[[ Data supplied, beginning ]]

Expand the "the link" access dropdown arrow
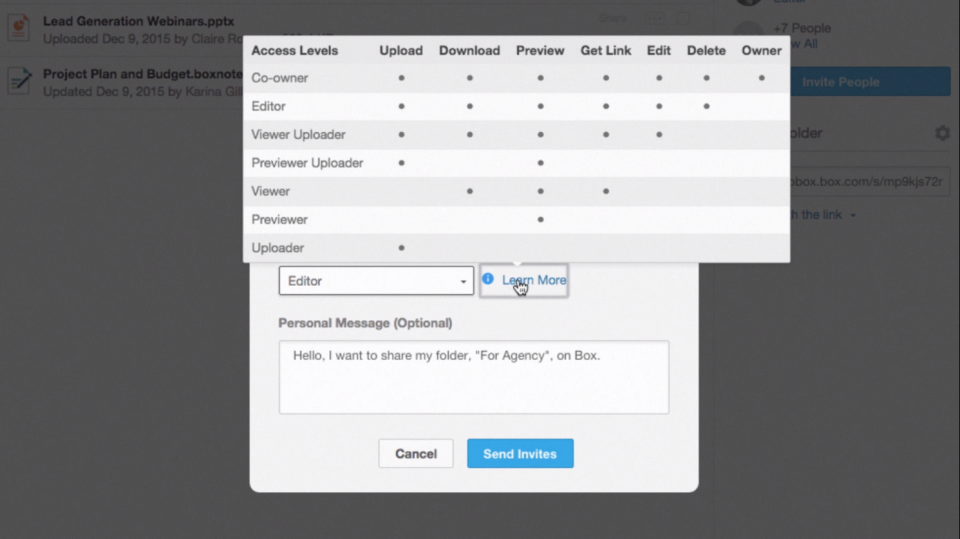The width and height of the screenshot is (960, 539). [x=853, y=215]
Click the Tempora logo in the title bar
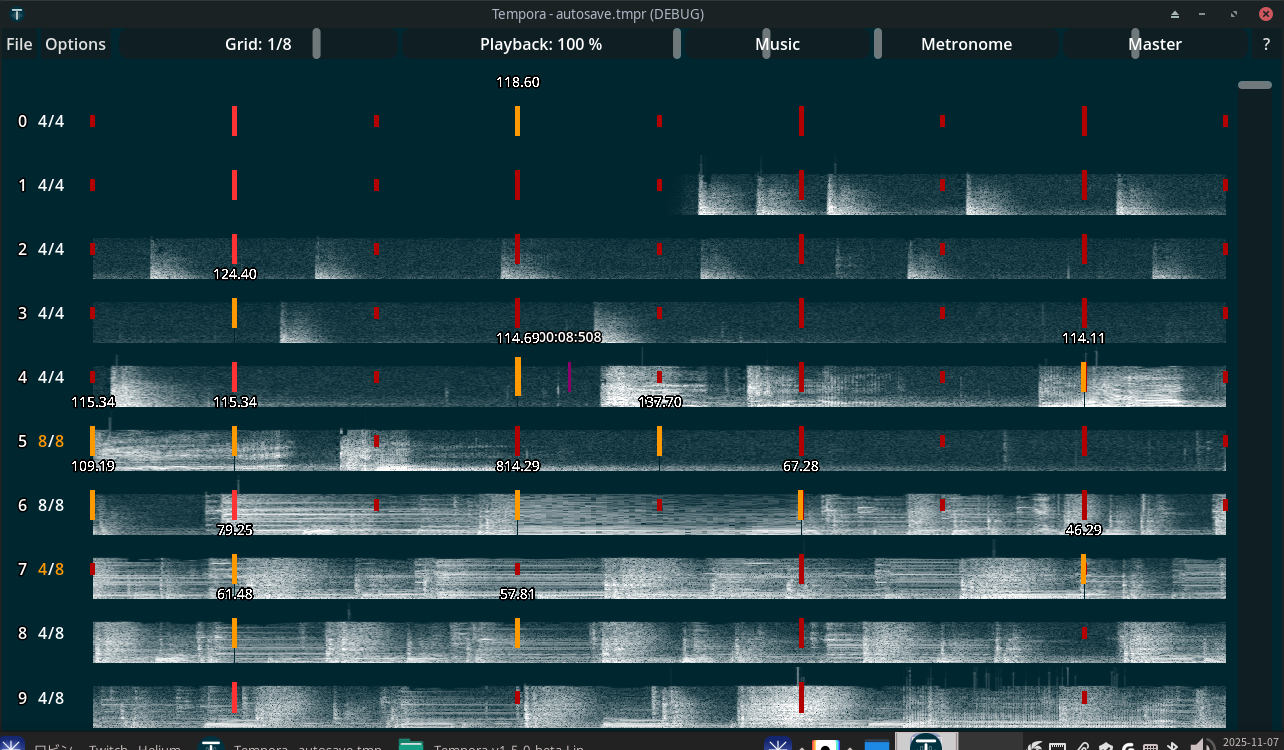 point(17,14)
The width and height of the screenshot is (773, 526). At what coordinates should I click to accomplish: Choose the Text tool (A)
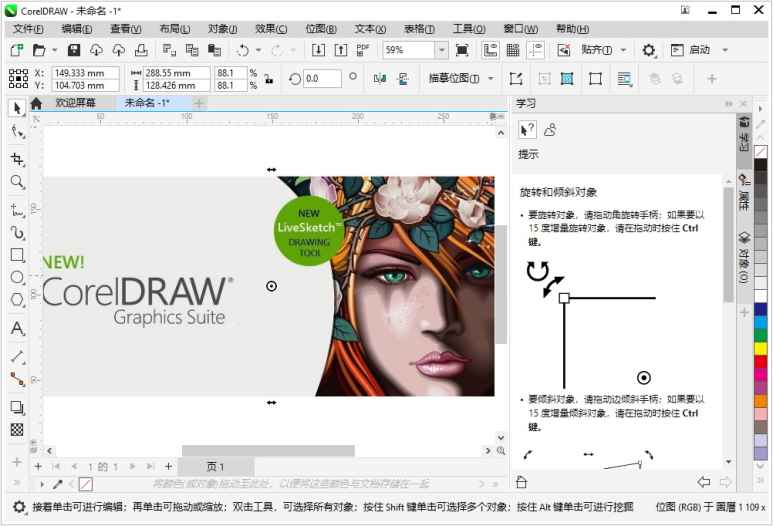coord(17,328)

[[ Data supplied, end ]]

▶ _Requirement_
Please keep every line of the data the same when you reproduce it, and keep every picture out.

▶ _Output of the exercise_
Expand the "the link" access dropdown arrow
The width and height of the screenshot is (960, 539). [x=853, y=215]
Click the Tempora logo in the title bar
 point(17,14)
The width and height of the screenshot is (773, 526). At what coordinates should I click to accomplish: Choose the Text tool (A)
coord(17,328)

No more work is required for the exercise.